(Above) James White, Milk and stuff (2010). Oil and varnish on birch-ply in Perspex box frame
Exhibition: James White – New Paintings, Max Wigram Gallery, London, until July 17 2010
There are things most people would not bother to photograph and would never think to paint. Tea bags, pints of milk, toothpaste and coat hangers fall under that heading, but they all crop up in a new show by James White.
This artist photographs his mundane subjects and then paints them, travelling no further than the studio or the hotel room for most of his inspiration.
Most of the scenes contain clutter. At least two are painted in the middle of the night. And, perhaps surprisingly, a Prada shirt and an iPhone find their way into two of the glum compositions.
When you put all these still lives together, you get a curious self portrait. White appears to be an untidy nomad with a touch of insomnia and a taste for designer goods.
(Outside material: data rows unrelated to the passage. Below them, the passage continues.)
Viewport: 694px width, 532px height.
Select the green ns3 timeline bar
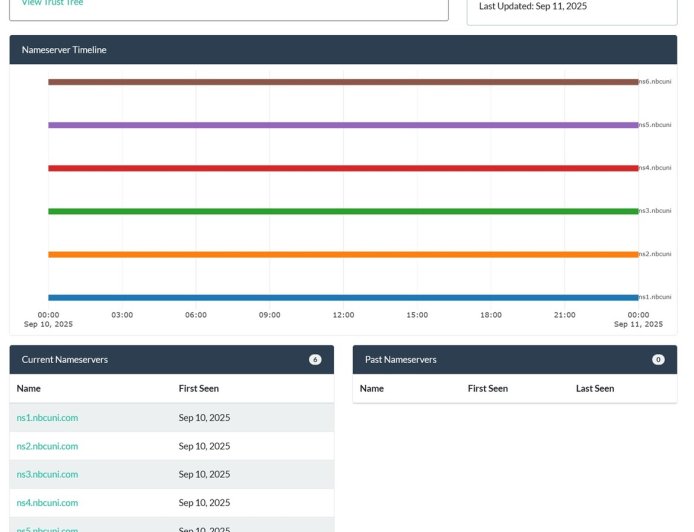(342, 211)
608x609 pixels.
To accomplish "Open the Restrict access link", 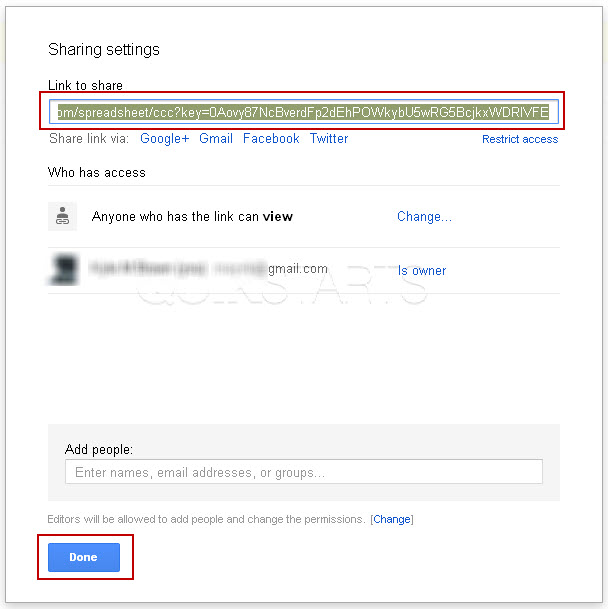I will 520,139.
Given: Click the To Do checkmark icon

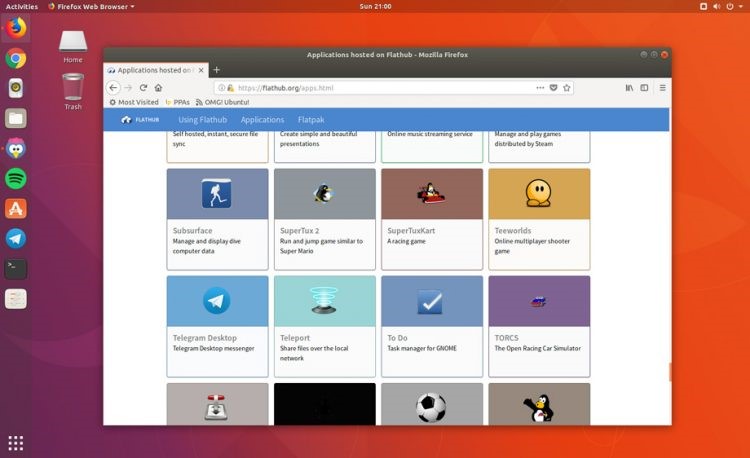Looking at the screenshot, I should pos(432,301).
James White, Hangers (Away) (2010). Oil and varnish on birch-ply in Perspex box frame
You could accuse the painter of solipsism or a failure of imagination, but it seems rather that those are his themes in as far as he has any. He represents his myopia by painting discarded spectacles, his insularity by painting an iPod and his fragile link to the outside world, perhaps, by painting a radio mended with gaffer tape.
White's subjects are rendered in subtle black and white tones and with photorealist precision. Each is then set apart by a box-like Perspex frame. They become charged with meaning in the three or so weeks he will spend on each painting.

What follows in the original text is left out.